In the April 2008 edition of The Monthly, David Day wrote further on the topic of genocide. He wrote that Lemkin considered genocide to encompass more than mass killings but also acts like "driv[ing] the original inhabitants off the land ... confin[ing] them in reserves, where policies of deliberate neglect may be used to reduce their numbers ... Tak[ing] Indigenous children to absorb them within their own midst ... assimilation to detach the people from their culture, language and religion, and often their names."

=== Controversy over smallpox in Australia ===

The arrival of smallpox in Australia is of uncertain origin and is a major theme in the history wars. The lack of immunity among Aboriginal Australians to introduced diseases saw smallpox or some related disease inflict a devastating toll in 1789 upon the Aboriginal population near Sydney. This outbreak has been the most discussed of the introduced diseases that destroyed much of the Aboriginal population in the decades after British settlement of Australia began in 1788. Such diseases may have prevented Indigenous Australians from offering serious resistance to the British colonists; and also sometimes gave later colonists the illusion of entering an empty or unowned land.

Unlike other major diseases, which produced fairly steady mortality, smallpox occurred during the colonial period in three major outbreaks, at longish intervals. Smallpox was first recorded by British observers in April 1789 some 16 months after the First Fleet had arrived, then again four decades later in 1830, and then in an extended outbreak in the 1860s which seems to have begun in Northern Australia, though it spread within some three years as far south as the Great Australian Bight. The historian Judy Campbell remarks, "between 1780 and 1870 smallpox itself was the major single cause of Aboriginal deaths. The consequences of Aboriginal smallpox are an integral part of modern Australian history."

As important as the severity of the first outbreak in 1789 was its timing. It came when the Eora people were still so numerous that some historians believe they might have been able to destroy the new British colony. Though venereal disease and possibly other diseases struck first, smallpox was the first disease that is recorded as seriously lowering the population of Indigenous Australians. Governor Arthur Phillip estimated that about half of the local Eora tribe had perished in some two or three months.

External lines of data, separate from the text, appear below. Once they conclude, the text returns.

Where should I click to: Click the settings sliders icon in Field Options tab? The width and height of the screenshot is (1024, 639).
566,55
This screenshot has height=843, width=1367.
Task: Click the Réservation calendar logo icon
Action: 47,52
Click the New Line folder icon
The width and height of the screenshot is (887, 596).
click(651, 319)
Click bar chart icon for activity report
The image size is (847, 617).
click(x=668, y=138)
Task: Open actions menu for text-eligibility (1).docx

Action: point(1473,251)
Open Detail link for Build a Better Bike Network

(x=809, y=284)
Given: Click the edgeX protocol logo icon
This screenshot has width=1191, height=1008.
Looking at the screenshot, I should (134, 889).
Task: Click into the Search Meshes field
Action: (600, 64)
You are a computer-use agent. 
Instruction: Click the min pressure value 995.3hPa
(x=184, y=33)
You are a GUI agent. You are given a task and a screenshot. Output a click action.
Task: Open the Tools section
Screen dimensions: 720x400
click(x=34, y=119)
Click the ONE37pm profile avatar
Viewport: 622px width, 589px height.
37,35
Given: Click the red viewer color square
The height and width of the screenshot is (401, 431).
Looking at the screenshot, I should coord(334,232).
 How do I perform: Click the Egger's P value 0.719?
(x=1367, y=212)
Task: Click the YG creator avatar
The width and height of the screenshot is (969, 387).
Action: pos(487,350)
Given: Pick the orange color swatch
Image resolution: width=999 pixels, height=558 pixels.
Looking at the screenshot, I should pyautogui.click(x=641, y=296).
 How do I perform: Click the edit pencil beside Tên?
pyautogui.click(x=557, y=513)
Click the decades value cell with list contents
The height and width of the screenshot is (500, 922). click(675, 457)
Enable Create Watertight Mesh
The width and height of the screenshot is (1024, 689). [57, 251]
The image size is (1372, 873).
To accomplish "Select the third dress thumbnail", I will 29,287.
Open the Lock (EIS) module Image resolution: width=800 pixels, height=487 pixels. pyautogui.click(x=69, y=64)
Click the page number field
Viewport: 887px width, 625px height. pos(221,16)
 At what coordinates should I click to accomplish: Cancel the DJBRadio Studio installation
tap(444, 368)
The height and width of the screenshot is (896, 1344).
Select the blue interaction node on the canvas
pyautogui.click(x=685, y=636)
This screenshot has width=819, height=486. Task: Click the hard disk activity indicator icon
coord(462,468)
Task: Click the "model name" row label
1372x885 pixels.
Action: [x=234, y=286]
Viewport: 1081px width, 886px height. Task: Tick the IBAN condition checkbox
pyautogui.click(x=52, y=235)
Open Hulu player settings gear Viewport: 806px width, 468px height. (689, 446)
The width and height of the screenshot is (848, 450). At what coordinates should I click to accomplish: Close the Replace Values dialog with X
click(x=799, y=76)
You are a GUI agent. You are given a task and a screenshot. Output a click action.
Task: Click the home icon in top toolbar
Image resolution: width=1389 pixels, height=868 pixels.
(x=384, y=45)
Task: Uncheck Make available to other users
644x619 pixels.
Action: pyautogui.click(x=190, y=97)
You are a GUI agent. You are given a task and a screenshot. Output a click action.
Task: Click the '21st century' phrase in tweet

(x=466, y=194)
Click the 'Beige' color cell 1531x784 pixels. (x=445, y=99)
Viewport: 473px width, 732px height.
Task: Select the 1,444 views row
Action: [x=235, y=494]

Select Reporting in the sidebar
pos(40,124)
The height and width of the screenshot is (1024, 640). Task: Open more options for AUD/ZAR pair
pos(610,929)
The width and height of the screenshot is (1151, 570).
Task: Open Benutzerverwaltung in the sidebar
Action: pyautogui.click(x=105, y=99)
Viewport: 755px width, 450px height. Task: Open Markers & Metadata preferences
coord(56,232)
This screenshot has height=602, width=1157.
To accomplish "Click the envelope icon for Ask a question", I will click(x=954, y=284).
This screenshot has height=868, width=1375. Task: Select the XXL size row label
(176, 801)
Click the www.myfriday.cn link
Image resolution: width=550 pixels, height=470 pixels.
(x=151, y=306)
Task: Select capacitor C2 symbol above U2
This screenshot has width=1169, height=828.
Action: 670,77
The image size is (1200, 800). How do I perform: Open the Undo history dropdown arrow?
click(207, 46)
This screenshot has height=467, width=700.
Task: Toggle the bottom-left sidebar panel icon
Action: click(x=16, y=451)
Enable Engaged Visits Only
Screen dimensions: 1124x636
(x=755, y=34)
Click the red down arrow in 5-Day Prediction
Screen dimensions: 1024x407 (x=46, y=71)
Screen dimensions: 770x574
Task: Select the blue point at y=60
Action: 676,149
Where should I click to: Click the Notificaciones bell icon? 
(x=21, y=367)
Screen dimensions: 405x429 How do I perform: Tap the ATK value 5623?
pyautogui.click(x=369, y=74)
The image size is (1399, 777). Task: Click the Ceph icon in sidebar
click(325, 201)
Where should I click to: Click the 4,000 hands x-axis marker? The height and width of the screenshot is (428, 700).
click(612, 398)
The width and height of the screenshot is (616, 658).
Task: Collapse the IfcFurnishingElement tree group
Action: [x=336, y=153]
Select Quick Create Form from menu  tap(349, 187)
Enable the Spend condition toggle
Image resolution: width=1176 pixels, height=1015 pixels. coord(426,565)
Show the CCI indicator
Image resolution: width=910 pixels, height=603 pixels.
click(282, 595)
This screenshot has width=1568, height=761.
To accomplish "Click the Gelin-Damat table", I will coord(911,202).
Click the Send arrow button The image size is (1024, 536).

One possible explanation of the 1789 outbreak (that smallpox was deliberately introduced to Australia by the British as a form of germ warfare against the Indigenous Australians) would make it a central issue in the History Wars. Yet the nature and origin of the 1789 outbreak is far from clear. There is an unusual amount of disagreement, both between well-researched academic studies and also between the best secondary sources, extending even to whether the disease was truly smallpox.

Broadly, there are three alternative explanations, for which appropriate scholarly evidence has been offered, of the 1789 outbreak (and perhaps also of the two later outbreaks). The first is that the disease was smallpox (Variola major or Variola minor), which was already present in the islands of what is today Indonesia; that the smallpox was transferred to northern Australia by Macassan trepangers and traders around 1780, and that it was then spread, largely along Aboriginal trading routes, to the south of Australia.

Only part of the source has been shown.